Asylum is a dystopian post-apocalyptic near-future role-playing game published by Clockworks in 1996.
Contents
Asylum is a post-apocalyptic role-playing game set in the United States in the near future.[1] It was published in 1996 as a 176-page perfect-bound softcover book, designed by Aaron Rosenberg, and edited by Alex Kolker and Amy Sparks, with cover art by Rosenberg and John Berg.
In this world of the near future, volcanic eruptions have blanketed the earth with clouds, resulting in an endless night that has killed most vegetation and animals. The few surviving humans have been driven mad due to light deprivation, and one of the last acts of the U.S. government before it collapsed was to create city-sized insane asylums. It is in one of these asylums that the game takes place.[2]

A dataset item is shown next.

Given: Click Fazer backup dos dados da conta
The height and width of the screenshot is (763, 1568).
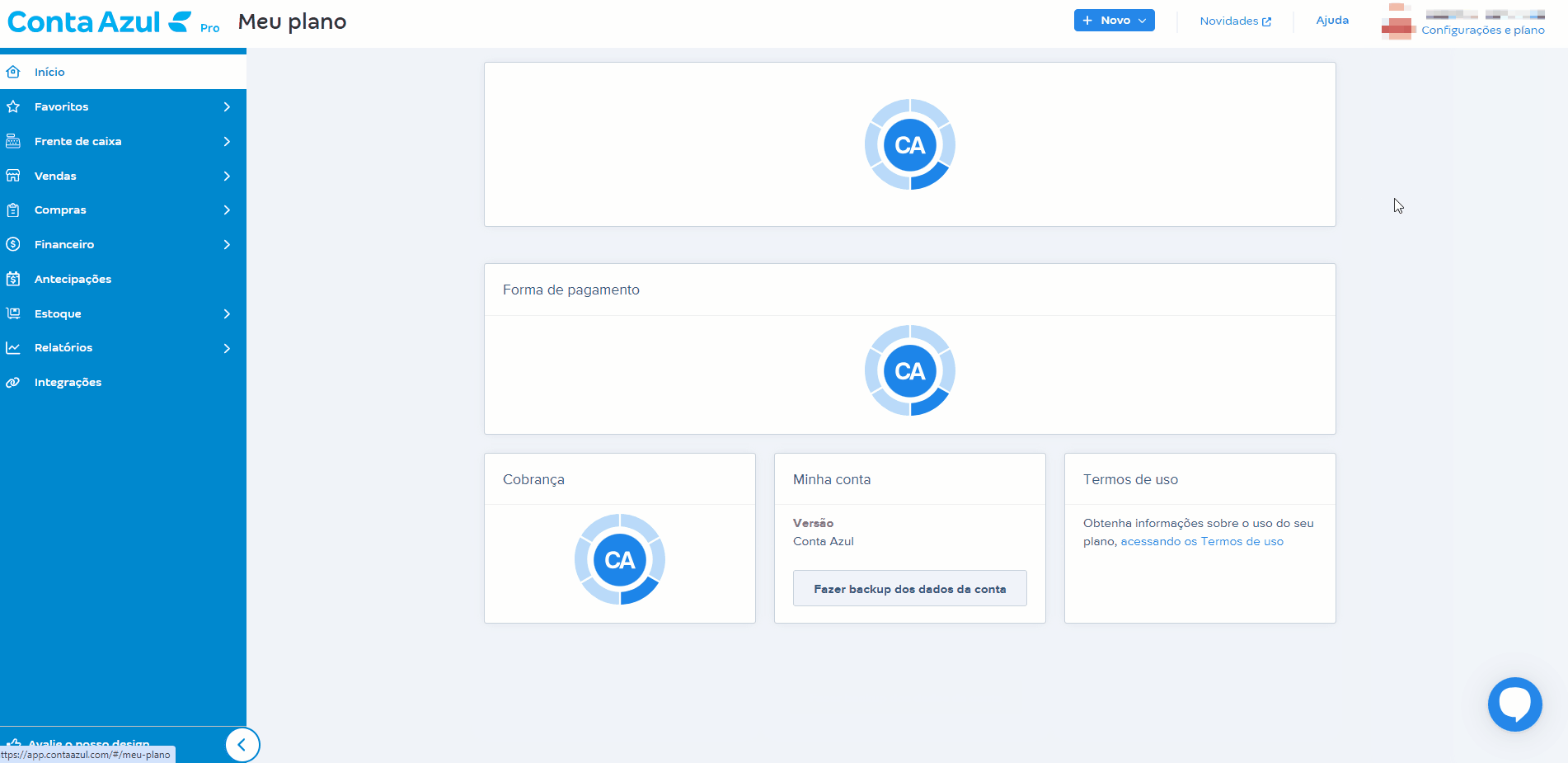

Rather than rolling dice, random chance is generated by drawing two different colored marbles from a pool of ten, then consulting tables for the result.[2]
Reception
In the January 1998 edition of Dragon (Issue #243), Lester Smith was intrigued by the concept, but was less enthused about the game's physical presentation, finding the interior layout "pretty primitive", with "mostly amateurish art, interspersed with a scattering of muddy phiotos with no real connection to the text." Smith also found the game mechanics "troublesome", especially use of colored marbles in place of dice; Smith pointed out that none of the tables in the rules listed all the possible color combinations. "This makes game play frustrating, with marbles being drawn and redrawn until a match that the tables can handle comes up. Dice would have done the same job much more easily, if less uniquely." Smith also found "The writing is unclear in many places, and difficult to reference during play, despite the inclusion of indices. Everything is so scattered, and tables are so visually indistinct, that searching through the book is something like scanning snow flurries." However, despite the problems, Smith still thought "the setting alone is worth the price of admission. This is a world worth gaming in ... In all, the game is not bad as a designer’s first effort. With some mechanics development, another editing pass, and a professional layout, it would rock."[2]